Requirement —
In the records that follow, find each line containing "agent" and copy it.

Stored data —
================================
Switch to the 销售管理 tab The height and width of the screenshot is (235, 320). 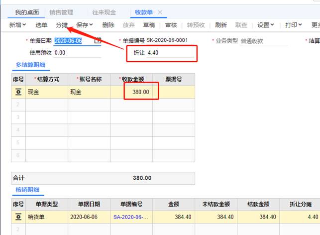[61, 12]
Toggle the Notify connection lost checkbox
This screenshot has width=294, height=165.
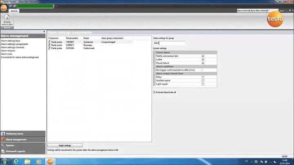pos(203,56)
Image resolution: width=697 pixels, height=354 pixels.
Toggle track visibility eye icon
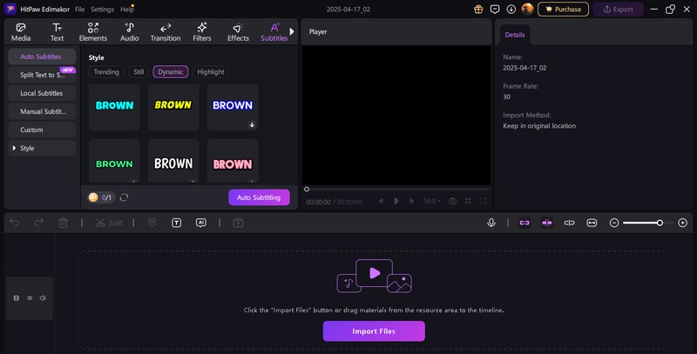pyautogui.click(x=30, y=298)
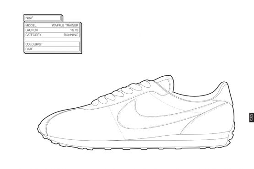Select the topmost shoelace loop

click(145, 84)
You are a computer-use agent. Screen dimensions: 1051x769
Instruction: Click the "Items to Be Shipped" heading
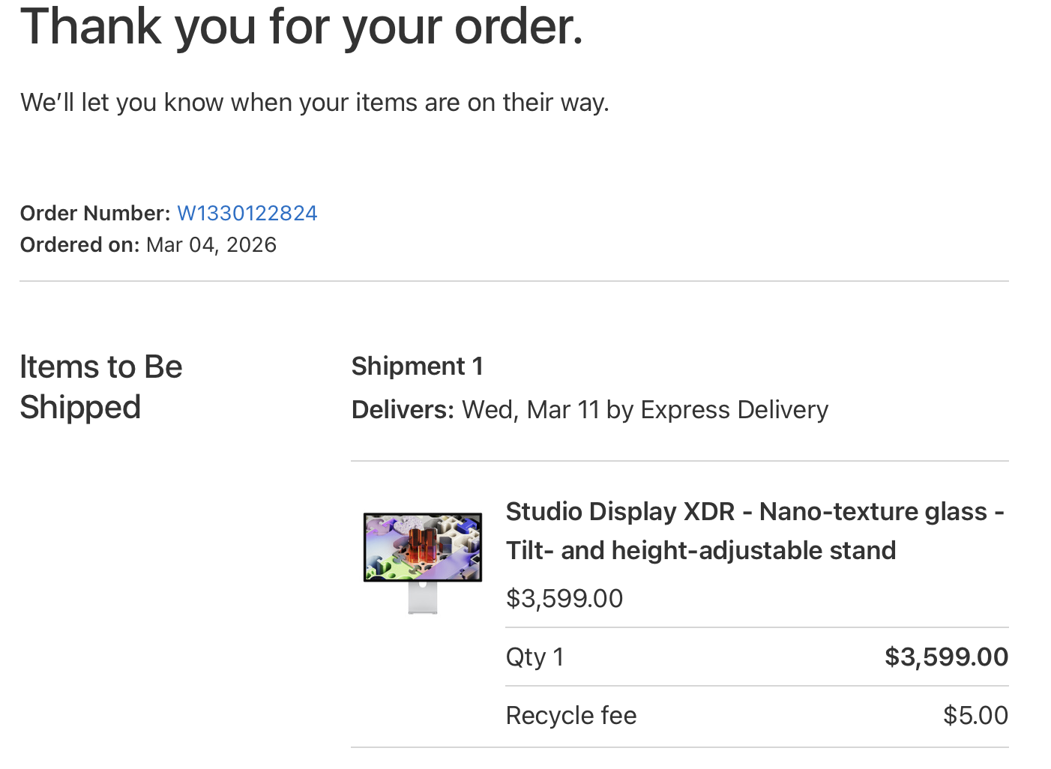click(100, 387)
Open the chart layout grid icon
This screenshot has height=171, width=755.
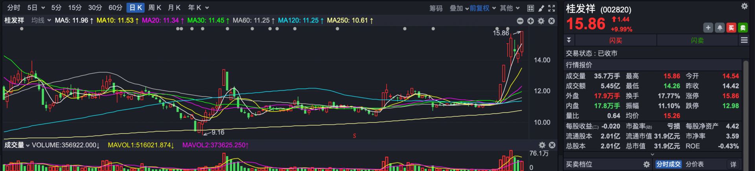[530, 8]
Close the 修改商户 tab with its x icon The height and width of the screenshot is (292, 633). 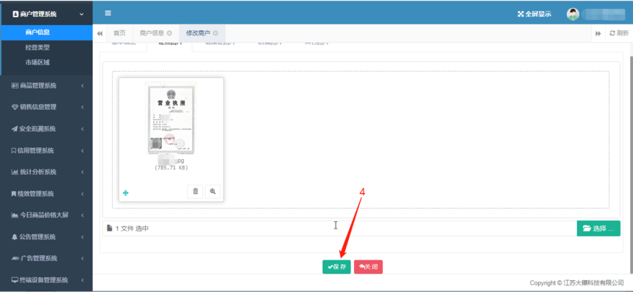click(216, 33)
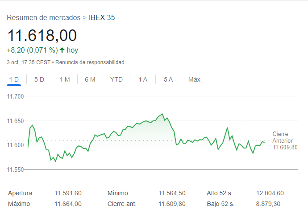Open the Resumen de mercados link
Viewport: 308px width, 214px height.
[x=44, y=18]
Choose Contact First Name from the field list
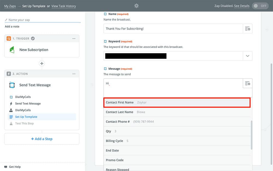273x171 pixels. pos(177,102)
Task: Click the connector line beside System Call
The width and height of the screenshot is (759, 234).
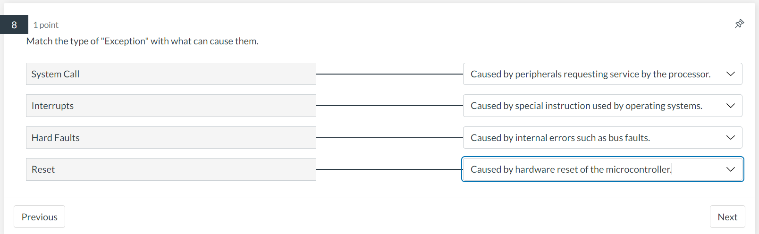Action: pos(389,74)
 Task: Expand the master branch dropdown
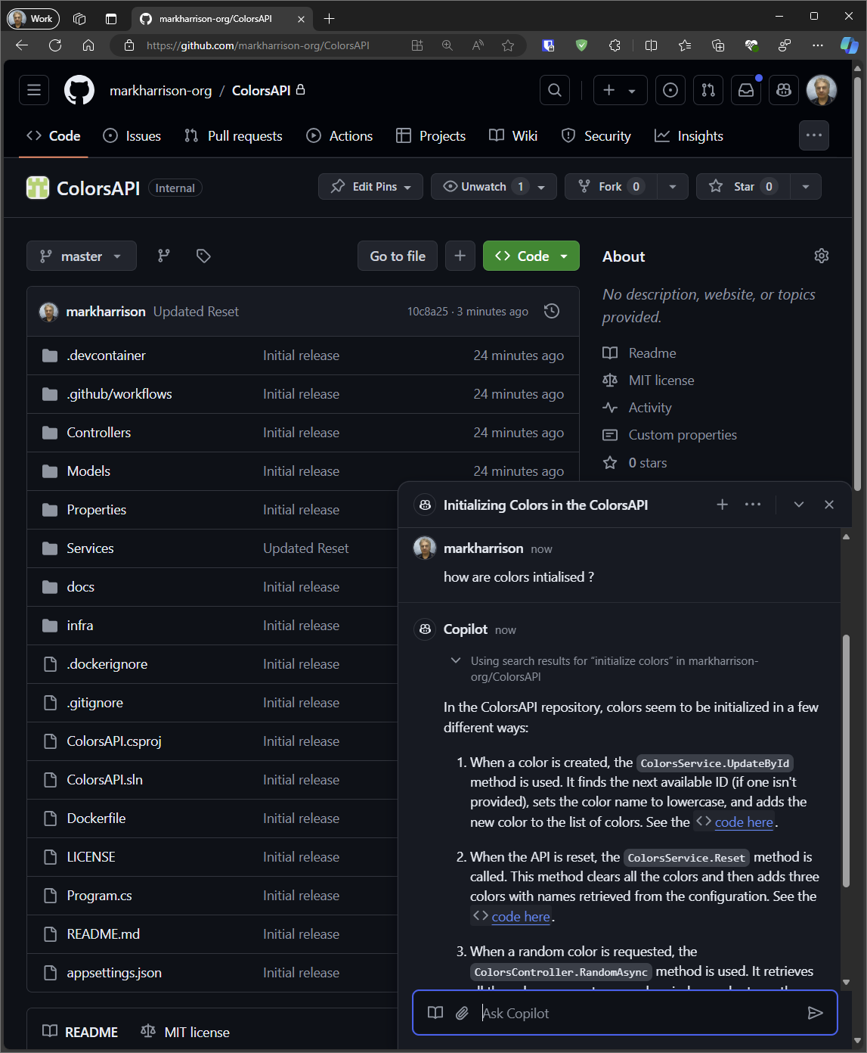(82, 256)
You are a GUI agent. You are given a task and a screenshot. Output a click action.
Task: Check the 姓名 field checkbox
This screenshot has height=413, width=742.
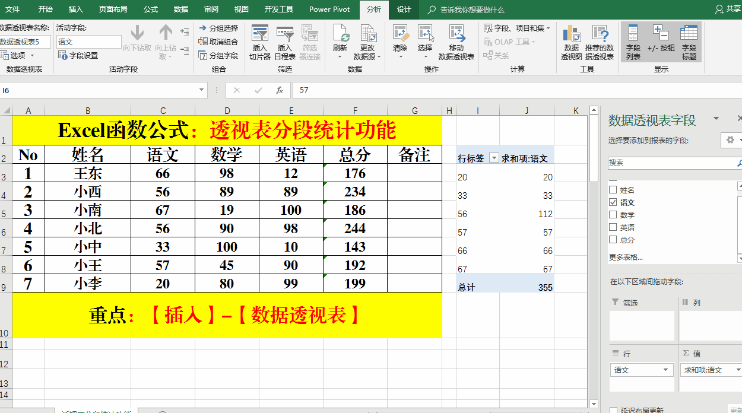point(613,190)
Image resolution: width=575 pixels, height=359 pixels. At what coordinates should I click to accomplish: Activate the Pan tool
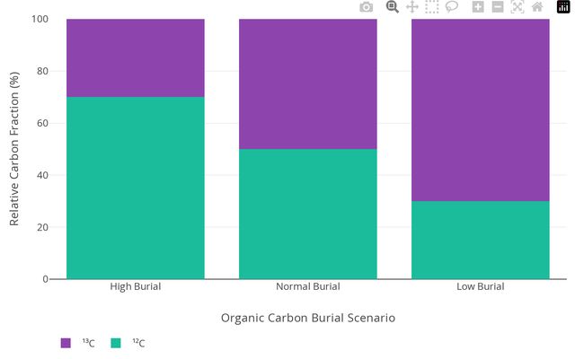point(412,7)
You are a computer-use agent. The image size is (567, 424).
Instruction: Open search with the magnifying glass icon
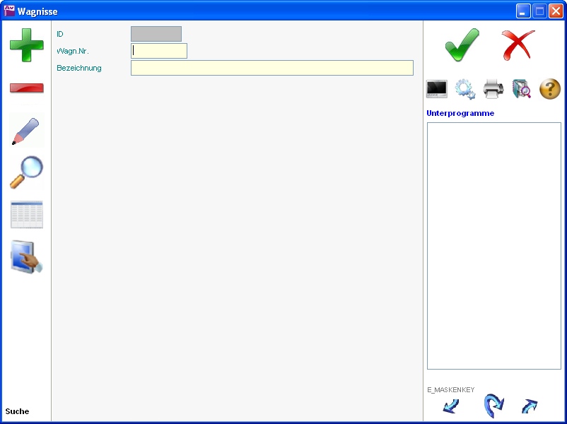[26, 172]
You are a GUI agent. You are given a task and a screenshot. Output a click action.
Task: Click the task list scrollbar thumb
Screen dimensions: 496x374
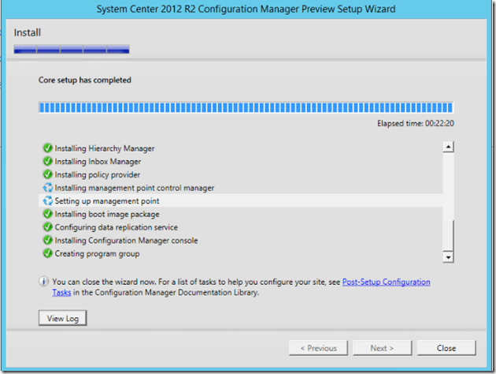click(x=448, y=234)
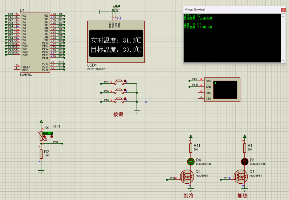Toggle the latch dot on the PA7 button
Image resolution: width=289 pixels, height=200 pixels.
125,81
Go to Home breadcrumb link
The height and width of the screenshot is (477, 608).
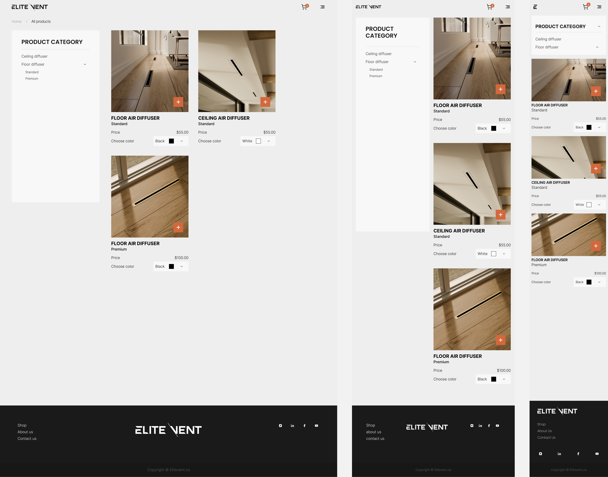click(x=16, y=22)
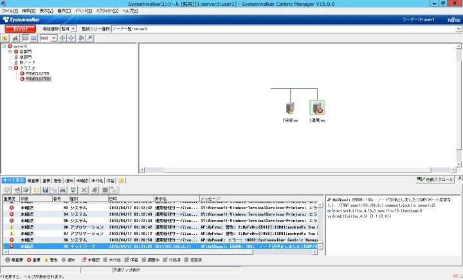This screenshot has width=463, height=280.
Task: Click the X delete icon in event toolbar
Action: [84, 190]
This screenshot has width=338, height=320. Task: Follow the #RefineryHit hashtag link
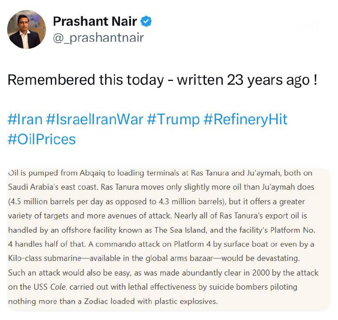point(245,120)
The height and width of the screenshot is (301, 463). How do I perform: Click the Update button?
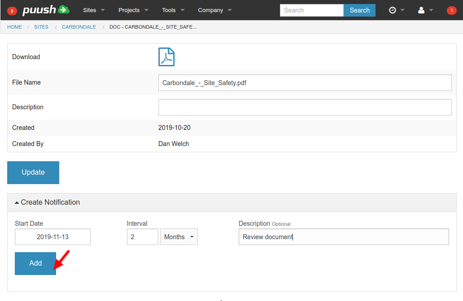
================================
Your response —
You are a computer-use agent. Screen dimensions: 1051x769
You are a GUI agent. You are given a task and a screenshot. Output a click action.
You are a computer-use agent. The image size is (567, 424).
You are a GUI agent. You are given a task and a screenshot. Output a click action.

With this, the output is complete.